RECORDS FOR THE EXERCISE Start Marker

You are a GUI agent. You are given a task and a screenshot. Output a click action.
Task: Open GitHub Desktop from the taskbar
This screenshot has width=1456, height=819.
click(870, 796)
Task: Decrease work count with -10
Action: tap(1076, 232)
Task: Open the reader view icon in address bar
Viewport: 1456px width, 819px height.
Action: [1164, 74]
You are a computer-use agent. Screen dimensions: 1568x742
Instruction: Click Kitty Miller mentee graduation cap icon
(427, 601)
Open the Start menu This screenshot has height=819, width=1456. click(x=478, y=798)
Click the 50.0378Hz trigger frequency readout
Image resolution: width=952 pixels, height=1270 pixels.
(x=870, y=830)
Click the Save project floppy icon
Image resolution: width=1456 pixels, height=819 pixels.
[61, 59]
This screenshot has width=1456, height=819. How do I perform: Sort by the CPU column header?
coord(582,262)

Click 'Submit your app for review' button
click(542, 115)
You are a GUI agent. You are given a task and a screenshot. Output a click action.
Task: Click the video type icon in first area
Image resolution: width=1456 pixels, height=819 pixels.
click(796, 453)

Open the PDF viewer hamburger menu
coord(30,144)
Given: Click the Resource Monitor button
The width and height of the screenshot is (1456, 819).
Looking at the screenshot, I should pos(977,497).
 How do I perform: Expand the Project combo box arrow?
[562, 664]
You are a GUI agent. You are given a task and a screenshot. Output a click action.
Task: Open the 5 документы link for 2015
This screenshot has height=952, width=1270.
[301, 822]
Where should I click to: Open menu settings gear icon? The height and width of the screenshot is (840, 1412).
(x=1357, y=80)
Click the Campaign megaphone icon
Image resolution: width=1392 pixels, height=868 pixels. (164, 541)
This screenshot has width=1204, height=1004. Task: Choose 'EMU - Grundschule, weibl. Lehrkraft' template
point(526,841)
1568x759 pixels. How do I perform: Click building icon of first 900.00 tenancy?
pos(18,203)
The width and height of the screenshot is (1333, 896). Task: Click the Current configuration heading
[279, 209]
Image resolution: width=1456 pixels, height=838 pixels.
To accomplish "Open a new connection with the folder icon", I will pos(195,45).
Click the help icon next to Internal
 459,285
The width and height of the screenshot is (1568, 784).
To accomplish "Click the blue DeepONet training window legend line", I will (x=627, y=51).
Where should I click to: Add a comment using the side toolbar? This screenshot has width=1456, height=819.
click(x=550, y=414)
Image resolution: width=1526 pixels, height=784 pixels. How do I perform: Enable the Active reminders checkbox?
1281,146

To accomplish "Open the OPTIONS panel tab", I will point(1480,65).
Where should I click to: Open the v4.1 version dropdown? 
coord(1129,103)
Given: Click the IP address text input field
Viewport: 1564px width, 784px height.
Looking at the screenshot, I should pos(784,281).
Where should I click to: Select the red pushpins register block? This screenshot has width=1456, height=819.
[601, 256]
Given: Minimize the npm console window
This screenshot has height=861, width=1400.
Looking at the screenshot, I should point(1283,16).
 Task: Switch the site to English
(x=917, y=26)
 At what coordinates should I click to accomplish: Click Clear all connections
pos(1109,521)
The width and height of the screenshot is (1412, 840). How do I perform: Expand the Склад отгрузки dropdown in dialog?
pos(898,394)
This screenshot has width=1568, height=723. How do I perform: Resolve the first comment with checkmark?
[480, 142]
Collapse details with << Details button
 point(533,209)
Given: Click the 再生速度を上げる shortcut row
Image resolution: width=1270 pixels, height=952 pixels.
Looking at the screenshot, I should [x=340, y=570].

RECORDS FOR THE EXERCISE End Marker

WORK TASK: Nothing in the records may be altered; restate them word for word.

ANSWER BOX:
You are a GUI agent. You are given a task and a screenshot. Output a click action.
Task: Open GitHub Desktop from the taskbar
This screenshot has width=1456, height=819.
click(870, 796)
Task: Decrease work count with -10
Action: tap(1076, 232)
Task: Open the reader view icon in address bar
Viewport: 1456px width, 819px height.
Action: [1164, 74]
You are a computer-use agent. Screen dimensions: 1568x742
Instruction: Click Kitty Miller mentee graduation cap icon
(427, 601)
Open the Start menu This screenshot has height=819, width=1456. click(x=478, y=798)
Click the 50.0378Hz trigger frequency readout
Image resolution: width=952 pixels, height=1270 pixels.
(x=870, y=830)
Click the Save project floppy icon
Image resolution: width=1456 pixels, height=819 pixels.
[61, 59]
This screenshot has width=1456, height=819. How do I perform: Sort by the CPU column header?
coord(582,262)

Click 'Submit your app for review' button
click(542, 115)
You are a GUI agent. You are given a task and a screenshot. Output a click action.
Task: Click the video type icon in first area
Image resolution: width=1456 pixels, height=819 pixels.
click(796, 453)

Open the PDF viewer hamburger menu
coord(30,144)
Given: Click the Resource Monitor button
The width and height of the screenshot is (1456, 819).
Looking at the screenshot, I should pos(977,497).
 How do I perform: Expand the Project combo box arrow?
[562, 664]
You are a GUI agent. You are given a task and a screenshot. Output a click action.
Task: Open the 5 документы link for 2015
This screenshot has height=952, width=1270.
[301, 822]
Where should I click to: Open menu settings gear icon? The height and width of the screenshot is (840, 1412).
(x=1357, y=80)
Click the Campaign megaphone icon
Image resolution: width=1392 pixels, height=868 pixels. (164, 541)
This screenshot has width=1204, height=1004. Task: Choose 'EMU - Grundschule, weibl. Lehrkraft' template
point(526,841)
1568x759 pixels. How do I perform: Click building icon of first 900.00 tenancy?
pos(18,203)
The width and height of the screenshot is (1333, 896). Task: Click the Current configuration heading
[279, 209]
Image resolution: width=1456 pixels, height=838 pixels.
To accomplish "Open a new connection with the folder icon", I will pos(195,45).
Click the help icon next to Internal
 459,285
The width and height of the screenshot is (1568, 784).
To accomplish "Click the blue DeepONet training window legend line", I will (x=627, y=51).
Where should I click to: Add a comment using the side toolbar? This screenshot has width=1456, height=819.
click(x=550, y=414)
Image resolution: width=1526 pixels, height=784 pixels. How do I perform: Enable the Active reminders checkbox?
1281,146

To accomplish "Open the OPTIONS panel tab", I will point(1480,65).
Where should I click to: Open the v4.1 version dropdown? 
coord(1129,103)
Given: Click the IP address text input field
Viewport: 1564px width, 784px height.
Looking at the screenshot, I should pos(784,281).
Where should I click to: Select the red pushpins register block? This screenshot has width=1456, height=819.
[601, 256]
Given: Minimize the npm console window
This screenshot has height=861, width=1400.
Looking at the screenshot, I should point(1283,16).
 Task: Switch the site to English
(x=917, y=26)
 At what coordinates should I click to accomplish: Click Clear all connections
pos(1109,521)
The width and height of the screenshot is (1412, 840). How do I perform: Expand the Склад отгрузки dropdown in dialog?
pos(898,394)
This screenshot has width=1568, height=723. How do I perform: Resolve the first comment with checkmark?
[480, 142]
Collapse details with << Details button
 point(533,209)
Given: Click the 再生速度を上げる shortcut row
Image resolution: width=1270 pixels, height=952 pixels.
Looking at the screenshot, I should [x=340, y=570].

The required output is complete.